Math instructor Michelle Hollis approached the door.

When it opened, there stood an angry husband who shot a gun at her.

Armed, Hollis shot back.

It was a difficult shot – the man’s wife was between them, and Hollis hit her.

“I shot her because she was in the way,” Hollis said.

But Hollis wasn’t upset by the incident. The dispute was a computer simulation.

The Citizen’s Police Academy, a 12-week program offered by the Bowling Green Police Department, gives city residents like Hollis a first-hand look at police work.

Officer Penny Bowles said the program is conducted twice a year.

“It’s an opportunity to teach civilian citizens about what the police department does,” Bowles said.

Instruction included participating in a mock trial, driving police cars and observing dispatchers at work.

Saturday, they shot .357 magnum revolvers at a firing range.

Bowling Green police Sgt. Danny Vickous held one of the pistols in his hands while the eight class members paid close attention.

Vickous laid the gun down, then thrust the index finger of his right hand in the air.

“Just remember,” he said, wiggling the finger. “When everything is said, this is the only thing that moves.”

When it was Hollis’ turn to put advice into action, she stood just yards away from her target. This time her opponent wasn’t an abusive husband but an angry woman holding an automatic rifle.

Hollis fired off six rounds. One bullet hit the nose. The other five hit the torso.

“I think I’m going to take this target to class,” Hollis said, looking at the hole-ridden image.

The academy students ride with a police officer through an entire shift. Hollis will get her chance Thursday.

“I’m hoping I get to see a whole lot of stuff, like I’m in the middle of ‘Cops,'” she said. “But I probably won’t.”

Bowles said the academy boasts about 300 alumni, including Bowling Green Mayor Sandy Jones and Western’s General Counsel Deborah Wilkins.
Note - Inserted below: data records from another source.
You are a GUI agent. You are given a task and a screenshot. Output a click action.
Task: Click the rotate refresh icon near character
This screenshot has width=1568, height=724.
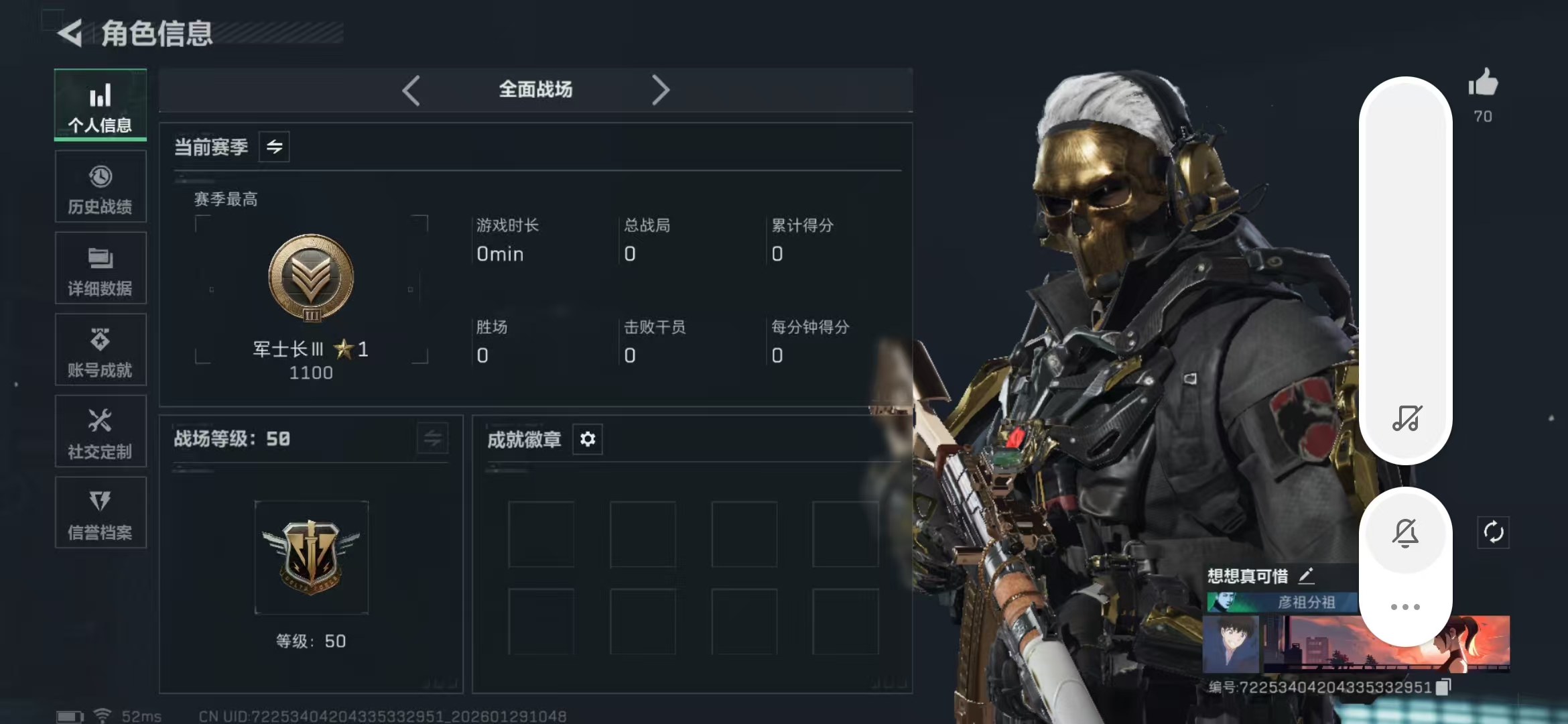pos(1493,533)
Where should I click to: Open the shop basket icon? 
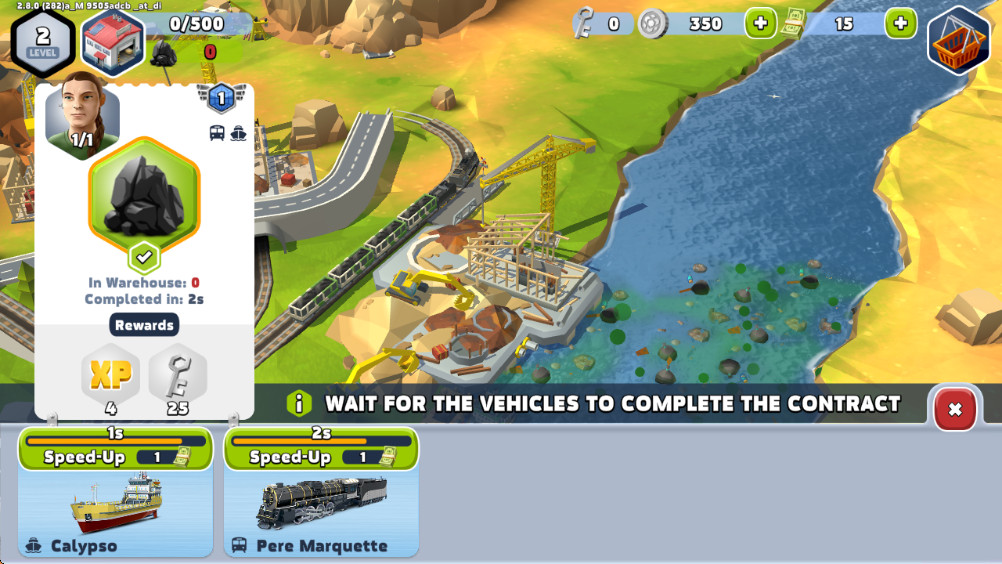tap(958, 41)
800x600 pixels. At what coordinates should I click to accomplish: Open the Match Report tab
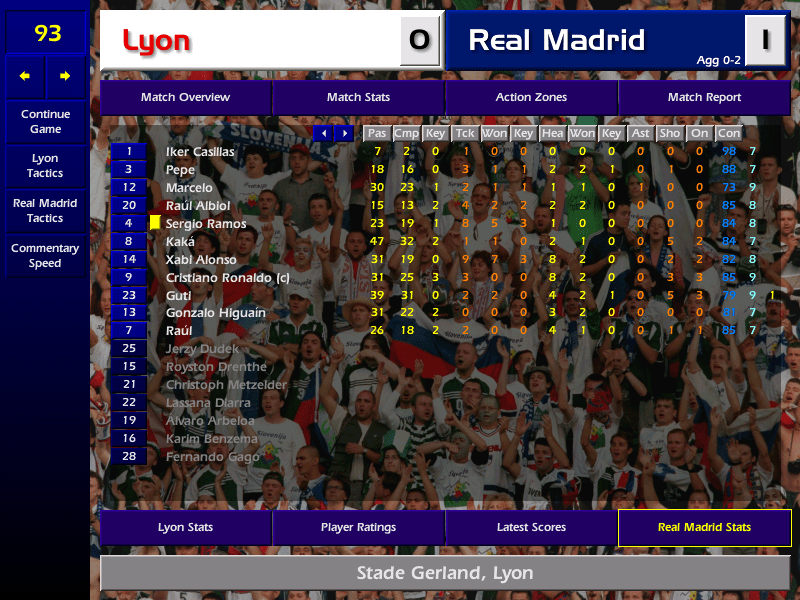click(x=704, y=97)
“It opened my eyes to what goes on in Bowling Green, Kentucky,” Wilkins said.

Wilkins was a member of the academy’s first class. She said it gave her a better understanding of the everyday work of the police.

“They do a lot for the community besides writing tickets and responding to emergency calls,” Wilkins said.
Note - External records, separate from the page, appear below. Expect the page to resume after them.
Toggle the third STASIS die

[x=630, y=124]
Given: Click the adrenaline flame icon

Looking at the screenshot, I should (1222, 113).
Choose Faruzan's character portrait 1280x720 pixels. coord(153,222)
Wilkins said the program would help Western students interested in law enforcement careers – like Park City senior Donald McCulley. The academy convinced him to become a police officer after he graduates next fall, he said.
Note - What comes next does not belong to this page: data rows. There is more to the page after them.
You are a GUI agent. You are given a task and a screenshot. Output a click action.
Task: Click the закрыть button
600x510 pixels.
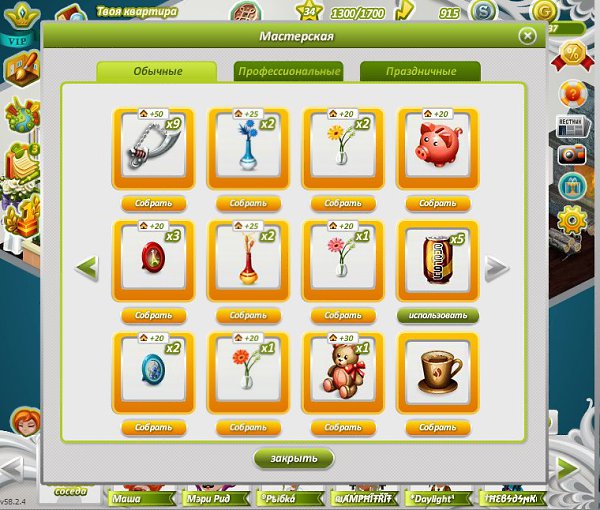293,458
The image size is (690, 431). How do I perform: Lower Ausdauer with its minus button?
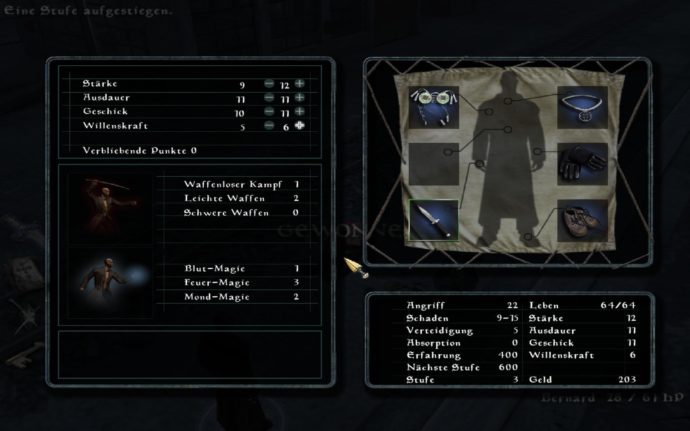tap(270, 98)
And the officers who teach the course learn from working with civilians, Bowles said. Police are often surrounded by criminals and sometimes forget the positive qualities of the average citizen.

Each class is comprised of people from different backgrounds, so there is a diversity of race, gender and economic situation, Bowles said. Those who are not picked are put on a waiting list for the next class.

Bowling Green police budget $3,400 a year for the program, so the academy is free of charge, Bowles said.

Hollis said the classes and exercises have given her a new respect for

police work – even if their exercises were only simulations.

“I still found my heart going pitter-patter,” she said.